# tail block



## PaoloSmythe (Aug 19, 2007)

a what? :dunno:


----------



## Guest (Jan 7, 2009)

strechts back leg , bend front leg , take with right hand (if regular, with left hand (if goofy) the nose.
this way you stay on your tail because your shoulders are above the tail thanks to the grab


----------



## Guest (Jan 7, 2009)

Wow that's a good reply!

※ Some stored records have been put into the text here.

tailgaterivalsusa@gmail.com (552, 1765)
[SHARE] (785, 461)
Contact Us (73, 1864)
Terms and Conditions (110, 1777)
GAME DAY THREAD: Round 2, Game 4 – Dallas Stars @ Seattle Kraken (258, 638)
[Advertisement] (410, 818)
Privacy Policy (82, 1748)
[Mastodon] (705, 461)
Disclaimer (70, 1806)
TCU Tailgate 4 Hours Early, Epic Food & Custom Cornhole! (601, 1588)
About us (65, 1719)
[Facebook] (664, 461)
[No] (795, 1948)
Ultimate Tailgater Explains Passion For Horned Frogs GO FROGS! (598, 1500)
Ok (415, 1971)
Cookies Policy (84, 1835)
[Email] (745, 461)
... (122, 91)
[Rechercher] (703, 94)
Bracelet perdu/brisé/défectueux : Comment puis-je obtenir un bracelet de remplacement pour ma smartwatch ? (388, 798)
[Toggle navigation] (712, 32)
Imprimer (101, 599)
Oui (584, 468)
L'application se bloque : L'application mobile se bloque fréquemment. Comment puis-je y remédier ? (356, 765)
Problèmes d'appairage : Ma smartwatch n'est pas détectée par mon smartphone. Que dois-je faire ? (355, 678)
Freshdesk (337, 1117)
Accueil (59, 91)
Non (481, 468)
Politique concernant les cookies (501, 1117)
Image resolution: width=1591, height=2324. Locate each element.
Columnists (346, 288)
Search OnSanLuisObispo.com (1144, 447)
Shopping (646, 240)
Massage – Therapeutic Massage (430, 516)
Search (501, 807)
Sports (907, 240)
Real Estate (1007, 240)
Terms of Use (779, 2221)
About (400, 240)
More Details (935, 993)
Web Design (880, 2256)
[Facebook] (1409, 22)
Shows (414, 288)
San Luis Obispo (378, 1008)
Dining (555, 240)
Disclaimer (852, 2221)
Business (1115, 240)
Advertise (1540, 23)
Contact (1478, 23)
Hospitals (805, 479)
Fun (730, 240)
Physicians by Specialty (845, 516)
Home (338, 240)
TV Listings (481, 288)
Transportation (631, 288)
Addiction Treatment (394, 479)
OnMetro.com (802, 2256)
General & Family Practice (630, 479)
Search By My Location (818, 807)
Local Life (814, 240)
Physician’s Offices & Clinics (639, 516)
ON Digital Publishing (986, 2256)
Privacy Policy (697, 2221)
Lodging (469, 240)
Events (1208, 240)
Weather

The thing doesn`t seem so difficult suddenly 

example of a tailblock for the ppl who don`t know it click


----------



## Guest (Jan 7, 2009)

srry mixed up with the hands , its the oposite , look at link above


----------



## T.J. (Aug 28, 2007)

never knew what those where called but i wanna learn them.


----------



## Guest (Jan 7, 2009)

T.J. said:


> never knew what those where called but i wanna learn them.


not a hard trick , do them on a flat base , so you don't slid away
be confident go for it totaly , or it won't work.
start holding it for an instant , later on you will be able to hold them longer


----------



## Suburban Blend (Feb 23, 2008)




----------



## Guest (Jan 8, 2009)

Does the flexibility of the board come into play with this trick?


----------



## Rocan (Dec 3, 2008)

showbiz said:


> Does the flexibility of the board come into play with this trick?


id say yes... stiffer boards feel like they want to be flat, not on their tail...


im wondering if you can snap your board by doing this...


----------